I am no slime expert.
As a baseline, here's what happens when I use slime from Emacs 28.2, CCL 1.12 DarwinX8664.
; SLIME 2.26.1 CL-USER> (ql:quickload "bt-semaphore") CL-USER> (not (null (member :thread-support *features*))) T CL-USER> bt:*supports-threads-p* T CL-USER> (defvar *loser (bt:make-thread (lambda () (sleep 5) (error "tired of you")))) *LOSER CL-USER>
That subsequently pops up an sldb window in the erring thread. This is what we want to happen remotely, too.
What I've read suggests that it's supposed to automagically work remotely, too. Your standalone app should call swank:create-server before calling bc:make-thread.

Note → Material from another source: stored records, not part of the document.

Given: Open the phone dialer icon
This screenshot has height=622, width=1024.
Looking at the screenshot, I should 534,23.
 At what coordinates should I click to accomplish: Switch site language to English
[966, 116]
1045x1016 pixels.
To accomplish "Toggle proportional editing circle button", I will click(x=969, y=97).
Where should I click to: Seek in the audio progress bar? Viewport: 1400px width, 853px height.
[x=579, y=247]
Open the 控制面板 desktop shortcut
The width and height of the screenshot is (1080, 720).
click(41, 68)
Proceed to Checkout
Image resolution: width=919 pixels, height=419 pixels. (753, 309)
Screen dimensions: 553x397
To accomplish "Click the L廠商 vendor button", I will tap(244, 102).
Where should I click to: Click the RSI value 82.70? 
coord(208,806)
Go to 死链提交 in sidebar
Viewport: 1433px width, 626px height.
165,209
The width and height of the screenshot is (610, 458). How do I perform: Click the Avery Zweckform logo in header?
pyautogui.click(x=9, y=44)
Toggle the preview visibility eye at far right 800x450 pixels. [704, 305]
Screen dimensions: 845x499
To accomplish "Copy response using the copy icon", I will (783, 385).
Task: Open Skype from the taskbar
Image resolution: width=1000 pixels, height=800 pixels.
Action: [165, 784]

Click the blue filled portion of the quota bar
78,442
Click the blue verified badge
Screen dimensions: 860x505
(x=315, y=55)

I tried that (with the same program above) from a shell:
% ccl64 --load /tmp/test.lisp ;; Swank started at port: 4006. ? > Error: tired of you > While executing: #<Anonymous Function #x302000C99B6F>, in process Anonymous thread(4). ;;; ;;; #<PROCESS Anonymous thread(4) [Active] #x302000C996ED> requires access to Shared Terminal Input ;;; Type (:y 4) to yield control to this thread. ;;;
Back in Emacs I did: m-x slime-connect.
That worked, but warned me that I had a different version of slime than the remote end. I can see the erring thread over there (I have no local inferior lisp):
; SLIME 2.26.1 CL-USER> *loser #<PROCESS Anonymous thread(4) [semaphore wait] #x302000C996ED>
Then I did: m-x slime-thread-debug which is a command I discovered from emacs command completion fishing.
That blew me into the debugger in Emacs. There was no corresponding visible output on the remote test/erring program in bash. Here are the slime events:
(swank:debug-nth-thread nil) "COMMON-LISP-USER" :repl-thread 5) (:debug 12 1 ("The value NIL is not of the expected type UNSIGNED-BYTE." " [Condition of type TYPE-ERROR]" nil) (("USE-VALUE" "Use a new value of type UNSIGNED-BYTE instead of NIL.")
which I imagine is due to the incompatible versions of slime/swank I was trying to use. Or maybe I am using the wrong command. But it looked like it was supposed to work!
THat's the first time I've tried anything like this in many years, and it's all I know. Hopefully someone with a clue will come along here shortly.
One final note. Apparently there is a wrinkle for sbcl threads. https://stackoverflow.com/questions/41502921/handling-an-exception-in-a-thre...
Hope my experiment helps you at all.